> [Passage provided]
𝕽𝖚𝖆𝖎𝖉𝖍𝖗𝖎𝖌𝖍@midwest.social · 1 year ago

There are aseveral options, although wome may be defunct.

Last time I looked into this, openMosix was the most interesting, affordable, general-purpose option. It turned several computers into one big virtual computer. I ran a very small, 3-node cluster for a time. The upside was that you could run almost anything on it - unlike most HPC solutions, it didn’t require bespoke languages, libraries, or targetted solutions. The downside was performance; it turns out that to really take adventage of HPC, you really need to program for it. OpenMosix looks defunct now.

OpenPMIx looks to have taken up the torch from OpenMosix. It looks active; I have no specific knowledge about it.

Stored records
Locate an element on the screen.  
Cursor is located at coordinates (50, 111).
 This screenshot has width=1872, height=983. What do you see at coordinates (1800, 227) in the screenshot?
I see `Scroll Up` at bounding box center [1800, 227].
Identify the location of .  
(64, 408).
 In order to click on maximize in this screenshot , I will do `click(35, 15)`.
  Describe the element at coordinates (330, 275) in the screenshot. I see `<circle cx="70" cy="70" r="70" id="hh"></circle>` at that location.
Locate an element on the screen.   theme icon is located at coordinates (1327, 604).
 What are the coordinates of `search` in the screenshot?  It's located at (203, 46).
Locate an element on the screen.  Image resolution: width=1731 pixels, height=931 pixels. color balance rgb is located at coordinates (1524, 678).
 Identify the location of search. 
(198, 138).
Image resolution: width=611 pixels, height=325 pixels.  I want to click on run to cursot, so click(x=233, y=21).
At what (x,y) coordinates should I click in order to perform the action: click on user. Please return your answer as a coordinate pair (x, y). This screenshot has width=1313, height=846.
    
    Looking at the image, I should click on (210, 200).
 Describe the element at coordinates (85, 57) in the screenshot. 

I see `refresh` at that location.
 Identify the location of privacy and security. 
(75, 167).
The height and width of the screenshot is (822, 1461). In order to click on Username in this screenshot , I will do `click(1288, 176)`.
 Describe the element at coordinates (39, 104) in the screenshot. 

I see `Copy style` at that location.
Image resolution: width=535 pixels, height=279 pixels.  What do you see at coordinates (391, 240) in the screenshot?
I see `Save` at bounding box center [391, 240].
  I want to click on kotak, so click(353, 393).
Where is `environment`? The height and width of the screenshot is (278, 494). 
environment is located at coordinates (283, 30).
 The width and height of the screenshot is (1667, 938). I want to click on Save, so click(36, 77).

> [Prompt] In the forum post about cluster computing, what does the poster give as the downside of openMosix?

> [Output of the task] Its performance, because getting real benefit from HPC requires programming for it.